In step 2, “If you use phonemes for training and your language is supported [here] (https://github.com/bootphon/phonemizer#supported-languages), you don’t need to do that.” is written. I checked and there is support for Turkish. Then I don’t need to change the ‘utils.text.symbols’ document.
Also, when I examined cleaners.py,
I came across a comment like this for portuguese cleaners.
def portuguese_cleaners(text):
> ‘’'Basic pipeline for Portuguese text. There is no need to expand abbreviation and
> numbers, phonemizer already does that’’'
text = lowercase(text)
text = replace_symbols(text, lang=‘pt’)
text = remove_aux_symbols(text)
text = collapse_whitespace(text)
return text
But there is a section in config.json like
// DATA LOADING "text_cleaner": "phoneme_cleaners", "enable_eos_bos_chars": false, "num_loader_workers": 4, "num_val_loader_workers": 4, "batch_group_size": 0, . "min_seq_len": 6, "max_seq_len": 153,
// PHONEMES
“phoneme_cache_path”: “phoneme_cache/”,
“use_phonemes”: true,
“phoneme_language”: “en-us”,
Here it says phoneme_cleaners in the text_cleaner section. I want to use phoneme, not the normal alphabet for training. For this
“text_cleaner”: “phoneme_cleaners”
should the part “text_cleaner” remain like this? Or should I change it to this?

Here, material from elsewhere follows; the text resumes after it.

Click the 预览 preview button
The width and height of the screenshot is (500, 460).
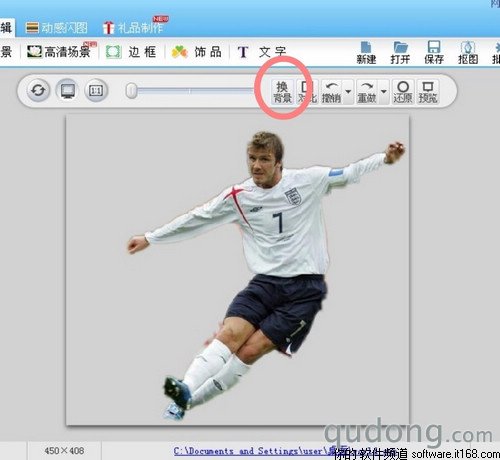(428, 92)
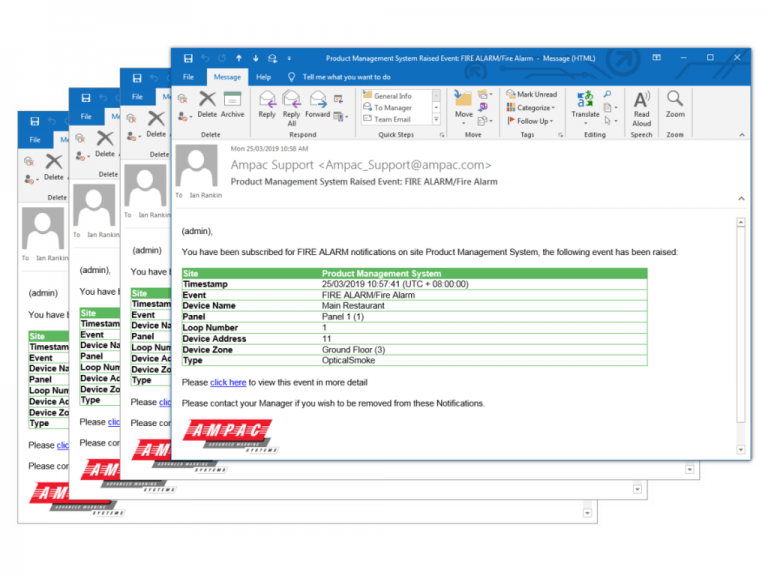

“text_cleaner”: “turkish_cleaners”,
My question is
It is written that phonemizer handles expanding abbreviation and numbers in cleaners.py’s function for portuguese. If phonemizer does it, can I get rid of typing the turkish_cleaner function using “phoneme_cleaners” as “text_cleaner”? How can I check if Phonemizer does expanding abbreviation and numbers for Turkish? How is phoneme_cleaner different from other cleaners and why is it used in config.json?